The Story of OpenAL
Even before the days of EAX and A3D, some game developers were looking for a portable sound solution. The OpenGL-GameDev mailing list, which hosts more than its average share of developers interested in portable code, spawned in 1998 a list dedicated to discussion of a new, open audio library—tentatively named OpenAL. Proposals were written and posted, and several developers spent significant time coming up with a good solution. However, it quickly became apparent that between us, “good” was measured by very different metrics. Some of the subscribers were mainly interested in music and composition, solidly grounded in a sound synthesis background. Others cared only about spatialized sound, as it was in the days of DirectSound3D. Some preferred explicit, sophisticated OOP design in the API, while others wanted solutions that were less assuming. For all those efforts, little more than a few headers and a white paper were written, and over the months the project lost focus and tapered out. Lack of consensus and maybe a lack of experience in cooperative efforts contributed to this early failure, but to a much larger degree it was the lack of precise objectives, and the sheer variety of “audio” features to deal with, that doomed the first OpenAL effort not once, but twice. In early 1999, a resurrection occurred, coinciding with a brief mention of OpenAL in Jonathan Blow's roundup of Sound API's and SDK's for Game Developer Magazine (May 1999). Published as a sidebar, Terry Sikes (who had written the 1998 white paper) and I stated the objectives of OpenAL. At that time, Aureal was considering a revised, portable A3D API, and our statement emphasized interoperability with OpenGL as a desirable property for a portable audio library, especially if processing geometry. Neither Aureal nor the OpenAL mailing list made significant progress in their separate efforts, and it wasn't until late 1999 that another company decided to get involved: Loki.
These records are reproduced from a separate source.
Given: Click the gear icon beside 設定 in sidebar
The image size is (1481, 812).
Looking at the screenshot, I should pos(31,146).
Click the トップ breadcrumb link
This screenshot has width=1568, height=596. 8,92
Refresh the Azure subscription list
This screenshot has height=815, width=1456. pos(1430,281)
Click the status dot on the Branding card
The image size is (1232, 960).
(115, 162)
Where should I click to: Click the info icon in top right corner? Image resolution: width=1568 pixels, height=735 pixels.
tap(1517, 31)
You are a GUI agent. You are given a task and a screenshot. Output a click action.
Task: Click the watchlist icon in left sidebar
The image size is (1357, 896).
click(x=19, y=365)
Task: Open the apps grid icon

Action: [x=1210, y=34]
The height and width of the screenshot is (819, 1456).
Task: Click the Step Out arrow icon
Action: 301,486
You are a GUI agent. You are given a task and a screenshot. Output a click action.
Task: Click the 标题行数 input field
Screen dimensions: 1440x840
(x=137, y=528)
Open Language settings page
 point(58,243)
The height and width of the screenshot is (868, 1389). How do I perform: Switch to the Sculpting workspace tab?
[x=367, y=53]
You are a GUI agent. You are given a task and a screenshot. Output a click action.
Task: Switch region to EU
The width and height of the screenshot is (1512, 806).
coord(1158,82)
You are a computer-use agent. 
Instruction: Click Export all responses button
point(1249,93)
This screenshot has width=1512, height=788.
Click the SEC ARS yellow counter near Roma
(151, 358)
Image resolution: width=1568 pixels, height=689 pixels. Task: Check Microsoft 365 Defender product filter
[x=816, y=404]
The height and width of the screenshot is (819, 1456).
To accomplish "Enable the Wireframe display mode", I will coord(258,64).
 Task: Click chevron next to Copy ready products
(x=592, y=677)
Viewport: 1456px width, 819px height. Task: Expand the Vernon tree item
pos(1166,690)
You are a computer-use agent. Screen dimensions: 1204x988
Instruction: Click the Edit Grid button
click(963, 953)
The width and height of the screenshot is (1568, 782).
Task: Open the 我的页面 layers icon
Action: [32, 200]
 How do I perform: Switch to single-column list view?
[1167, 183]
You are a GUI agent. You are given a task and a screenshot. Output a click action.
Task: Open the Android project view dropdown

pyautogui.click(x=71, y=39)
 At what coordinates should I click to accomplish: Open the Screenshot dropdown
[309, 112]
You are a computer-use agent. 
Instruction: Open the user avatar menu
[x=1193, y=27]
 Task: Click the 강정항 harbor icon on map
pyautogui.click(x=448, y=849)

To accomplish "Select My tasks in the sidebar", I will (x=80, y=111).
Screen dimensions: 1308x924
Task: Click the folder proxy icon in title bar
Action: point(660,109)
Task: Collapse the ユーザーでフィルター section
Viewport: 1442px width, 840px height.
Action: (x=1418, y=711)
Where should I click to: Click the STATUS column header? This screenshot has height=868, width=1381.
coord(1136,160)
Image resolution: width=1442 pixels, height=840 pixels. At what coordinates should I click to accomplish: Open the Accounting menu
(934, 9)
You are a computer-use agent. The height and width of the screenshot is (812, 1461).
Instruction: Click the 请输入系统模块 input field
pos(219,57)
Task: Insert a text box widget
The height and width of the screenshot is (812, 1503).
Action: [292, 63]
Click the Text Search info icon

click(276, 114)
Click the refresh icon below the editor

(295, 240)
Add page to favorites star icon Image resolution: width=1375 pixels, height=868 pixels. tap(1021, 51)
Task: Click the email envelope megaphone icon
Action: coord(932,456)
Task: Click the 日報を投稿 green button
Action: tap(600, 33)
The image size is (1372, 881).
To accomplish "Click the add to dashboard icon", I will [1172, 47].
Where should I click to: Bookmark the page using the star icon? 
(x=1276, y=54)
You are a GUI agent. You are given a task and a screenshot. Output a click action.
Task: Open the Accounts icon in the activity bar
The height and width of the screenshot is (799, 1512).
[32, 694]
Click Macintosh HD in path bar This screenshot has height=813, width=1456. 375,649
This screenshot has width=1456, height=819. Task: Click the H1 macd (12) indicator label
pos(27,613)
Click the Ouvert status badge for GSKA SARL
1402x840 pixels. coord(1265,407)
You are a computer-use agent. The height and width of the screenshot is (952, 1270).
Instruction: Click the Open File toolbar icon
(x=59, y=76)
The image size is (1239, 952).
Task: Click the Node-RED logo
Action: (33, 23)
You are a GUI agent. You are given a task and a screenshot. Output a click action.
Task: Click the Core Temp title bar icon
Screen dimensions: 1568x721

Work on Heretic2 and Heavy Gear 2 was commencing at that time, and while we were not (and, truth to be told, still are not) in a position to support EAX or A3D, it became obvious that some solution was needed. The minimum we needed was a Linux implementation of the feature set of DirectSound3D: distance attenuation and Doppler Effect, spatialization in 3-D, pitch and directional sound cones. Beyond that, it would obviously be desirable to talk to IHVs like Creative and Aureal and nurture their tentative interest in Linux drivers. Loki approached contributors to the original OpenAL discussion, set up a mailing list, committed one developer, the esteemed Joseph I. Valenzuela, full-time to the software sample implementation, and the three of us set out to work. Michael Vance, the lead coder on Heavy Gear 2, and myself (working on Heretic2) revisited the original OpenAL discussion and the existing proposals. A number of decisions, in particular the commitment to OpenGL-like conventions and API design, were taken with an eye on the past failures. Of course, the problem domain “audio” is very different from graphics by any account, but a lot of discussions were avoided by applying GL-like syntax wherever applicable. Initially, we expected a good deal of the API to handle geometry in explicit ways, just as A3D did, but we also applied the same reasoning to other parts of the OpenAL interface. Mimicking GL only got us so far: OpenAL is essentially a scene graph API, with a lot of explicit objects. We deviated from GL on other accounts as well: OpenAL has less entry points and more tokens, which has advantages for changing and deprecating API mechanisms while preserving ABI backward compatibility. We adopted a separation into AL, ALC, ALU and ALUT libraries (in loose analogy to GL, GLX/WGL, GLU and GLUT) but almost exclusively focused on the core AL API. Short-term itches led to immediate scratching, and Heavy Gear 2 was heading toward being the first Loki game to ship along with the first OpenAL sample implementation. Even at that early stage, our OpenAL maintainer found himself in valiant struggle to keep the library in sync with the ever-changing specification drafts.
It was well before the Game Developer's Conference (GDC) in March 2000 in San Jose, that Creative expressed interest in OpenAL. To complement their own Linux driver work, and with respect to portability and acceptance, a vendor-neutral, OS agnostic API had become increasingly attractive for IHV's. Microsoft did not exhibit interest in extending DirectSound3D, and the Interactive Audio Special Interest Group (IASIG), which had published Interactive 3-D Level 1 and Level 2 guidelines, did not consider itself in the business of specifying API's. Loki had tried its best to keep the implementation and the specification suitable for purposes beyond our short-term needs, and we were quite serious about the “Open” part of the project, but the interest expressed by Creative and others was a surprise that changed the rules. Beyond helping us in getting Linux ports of games feature complete, OpenAL now had IHV backing that might eventually establish it as a standard.